How can this be? A good example is in healthcare. If you've been to the doctor recently, you'll have noticed that the nurses and usually the doctors spend more time talking to their laptop than to you. Doctors are arguably becoming data entry clerks - or at best a small part in a computation process that converts patients' symptoms into diagnosis codes and treatment plans. The real value comes from those who can sum over all of the doctors making all of their decisions in aggregate and optimize accordingly - for example, which treatment plans work for certain kinds of patients. Perhaps we can even replace the doctor with a machine learning model that learns from tens of thousands of real doctors. The doctors give up their value to the "server", and then the one who owns the server (a large provider network, a health insurance company, or maybe even ultimately Google) reaps the value.

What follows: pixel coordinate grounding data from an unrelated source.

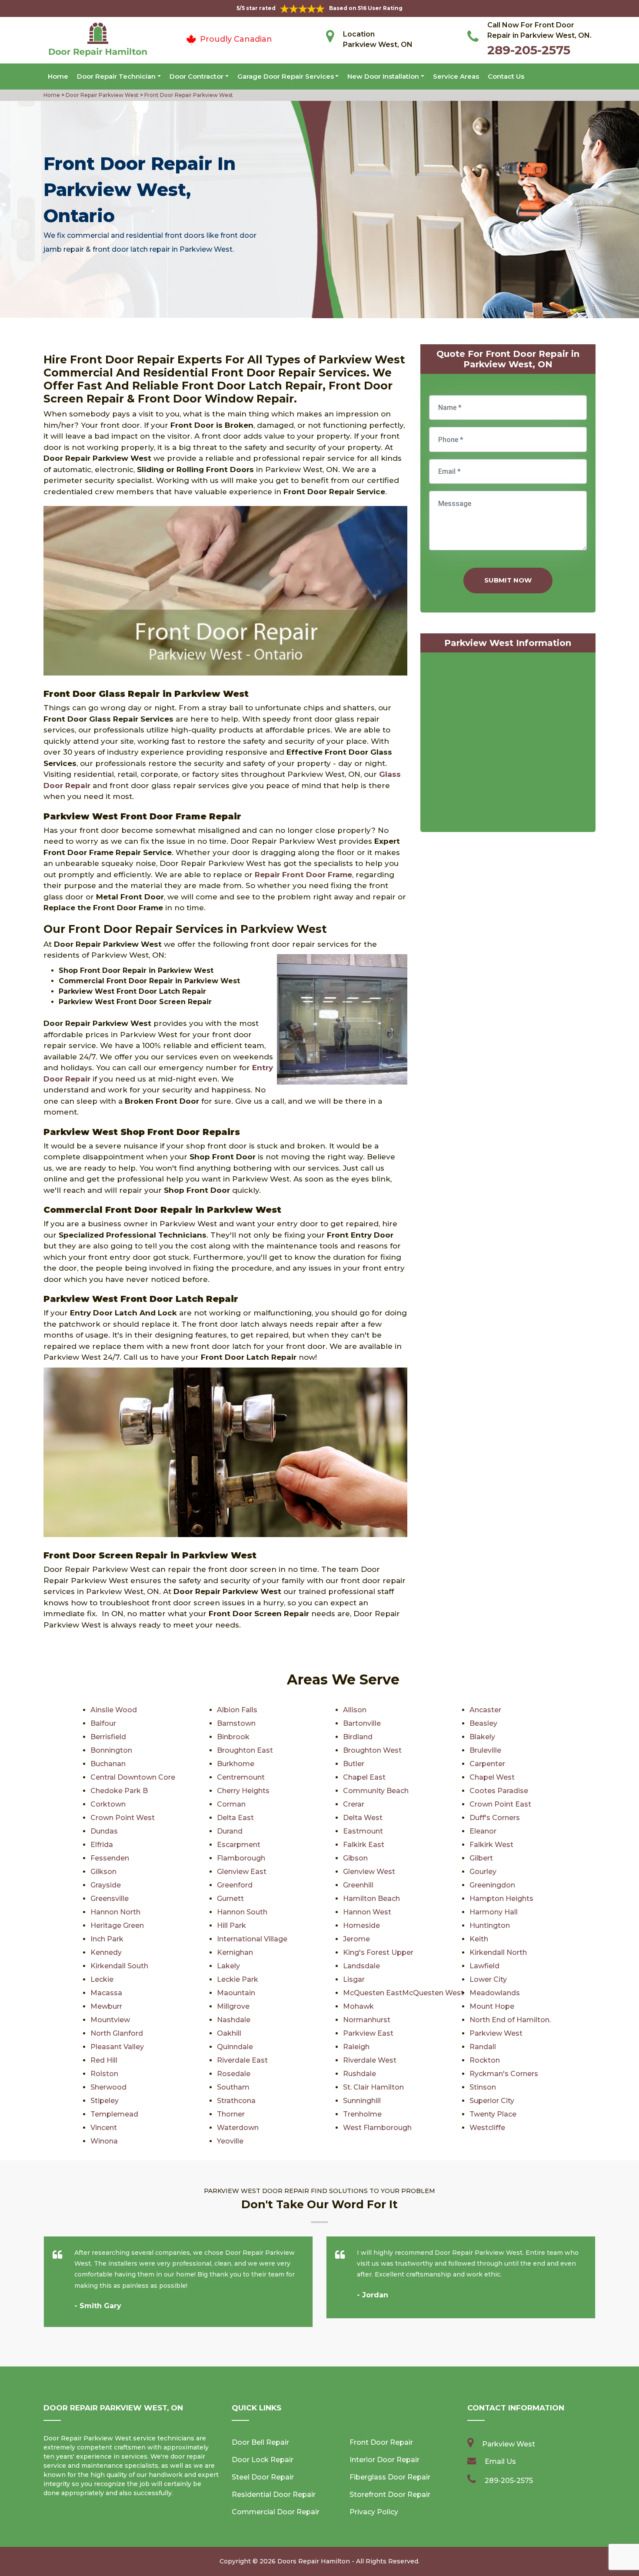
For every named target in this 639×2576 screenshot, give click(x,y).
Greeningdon (492, 1885)
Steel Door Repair (263, 2477)
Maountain (236, 1993)
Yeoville (230, 2141)
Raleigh (356, 2047)
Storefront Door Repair (389, 2494)
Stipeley (104, 2101)
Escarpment (238, 1844)
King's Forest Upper (378, 1952)
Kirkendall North (498, 1952)
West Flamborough (377, 2127)
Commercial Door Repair (276, 2512)
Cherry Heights (243, 1791)
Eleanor (482, 1831)
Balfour (103, 1723)
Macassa (106, 1993)
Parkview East (368, 2033)
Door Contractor (196, 76)
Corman (231, 1804)
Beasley (483, 1723)
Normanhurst (366, 2020)
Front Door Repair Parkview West (188, 95)
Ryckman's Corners (503, 2074)
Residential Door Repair (274, 2494)
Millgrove (233, 2006)
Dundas (104, 1831)
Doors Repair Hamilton (313, 2561)
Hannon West (367, 1912)
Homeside (361, 1925)
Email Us (500, 2461)
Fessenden (109, 1858)
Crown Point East (500, 1804)
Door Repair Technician (116, 76)
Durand (230, 1831)
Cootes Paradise (498, 1791)
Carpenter (487, 1764)
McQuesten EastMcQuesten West (403, 1993)
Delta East (235, 1818)
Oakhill (229, 2033)
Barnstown (236, 1723)
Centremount (241, 1777)
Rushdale (359, 2074)
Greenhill (358, 1885)
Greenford (235, 1885)
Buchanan (108, 1764)
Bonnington (111, 1750)
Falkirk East (363, 1844)
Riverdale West (369, 2060)
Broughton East (245, 1750)
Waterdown (238, 2127)
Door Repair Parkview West (101, 95)
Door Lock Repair (262, 2460)
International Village (252, 1939)
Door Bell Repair (260, 2442)
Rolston (104, 2074)
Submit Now (508, 580)
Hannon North (115, 1912)
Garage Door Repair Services (285, 76)
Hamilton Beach (371, 1898)
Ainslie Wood (113, 1710)
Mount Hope (491, 2006)
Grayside (105, 1885)
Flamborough (241, 1858)
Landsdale (361, 1966)
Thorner (231, 2114)
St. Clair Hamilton (373, 2087)
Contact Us (506, 76)
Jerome (356, 1939)
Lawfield (484, 1966)
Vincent (103, 2127)
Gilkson (103, 1871)
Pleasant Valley (117, 2047)
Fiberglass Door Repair (389, 2477)
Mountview (110, 2020)
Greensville (109, 1898)
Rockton (484, 2060)
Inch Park (106, 1939)
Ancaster (485, 1710)
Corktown (108, 1804)
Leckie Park (237, 1979)
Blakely (482, 1737)
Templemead (114, 2114)
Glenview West (369, 1871)
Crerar (353, 1804)
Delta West (363, 1818)
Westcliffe (487, 2127)
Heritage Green (117, 1925)
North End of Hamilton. (510, 2020)
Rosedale (233, 2074)
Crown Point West (122, 1818)
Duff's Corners (494, 1818)
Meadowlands (494, 1993)
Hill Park (231, 1925)
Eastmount (363, 1831)
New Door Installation (383, 76)
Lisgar (354, 1979)
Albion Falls (237, 1710)
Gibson (355, 1858)
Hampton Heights (501, 1898)
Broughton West (372, 1750)
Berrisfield (108, 1737)
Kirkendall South (119, 1966)
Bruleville (485, 1750)
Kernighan (235, 1952)
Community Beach (376, 1791)
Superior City (491, 2101)
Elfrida (101, 1844)
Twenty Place (492, 2114)
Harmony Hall (493, 1912)
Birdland (358, 1737)
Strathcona (236, 2101)
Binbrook (233, 1737)
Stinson (482, 2087)
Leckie (101, 1979)
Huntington (489, 1925)
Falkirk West (491, 1844)
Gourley (482, 1871)
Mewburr (106, 2006)
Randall (482, 2047)
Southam (233, 2087)
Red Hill (103, 2060)
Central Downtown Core (132, 1777)
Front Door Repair (381, 2442)
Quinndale (235, 2047)
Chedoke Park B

There are many other examples of this we see around us. One recent example was when Amazon opened a bricks-and-mortar bookstore in Seattle. The bookstore can probably beat Barnes and Noble, because Amazon knows exactly what books people want to buy in that square mile of Seattle; they use customer reviews and ratings (given online for free by all of us!) to guide and add value to customers. Lanier goes on to a fascinating journey questioning whether this is desirable, the economic impacts, and impacts on the value of people, and how the issues it brings up have been addressed through philosophy. Lanier ultimately recommends a micropayments system - where the value of data is shared among all of us.

If you just read one book this year, I think this should be the one you read. There are many ways you can use it to impact your thinking. For instance, you could ask: "what would it look like if my company stopped being a [fill in the blank] company, and became a data company?"; you could use it to inform your ethics and the decisions you make in your data science career; you can use it to position your career for the world ten years from now. But make sure you read it sooner rather than later.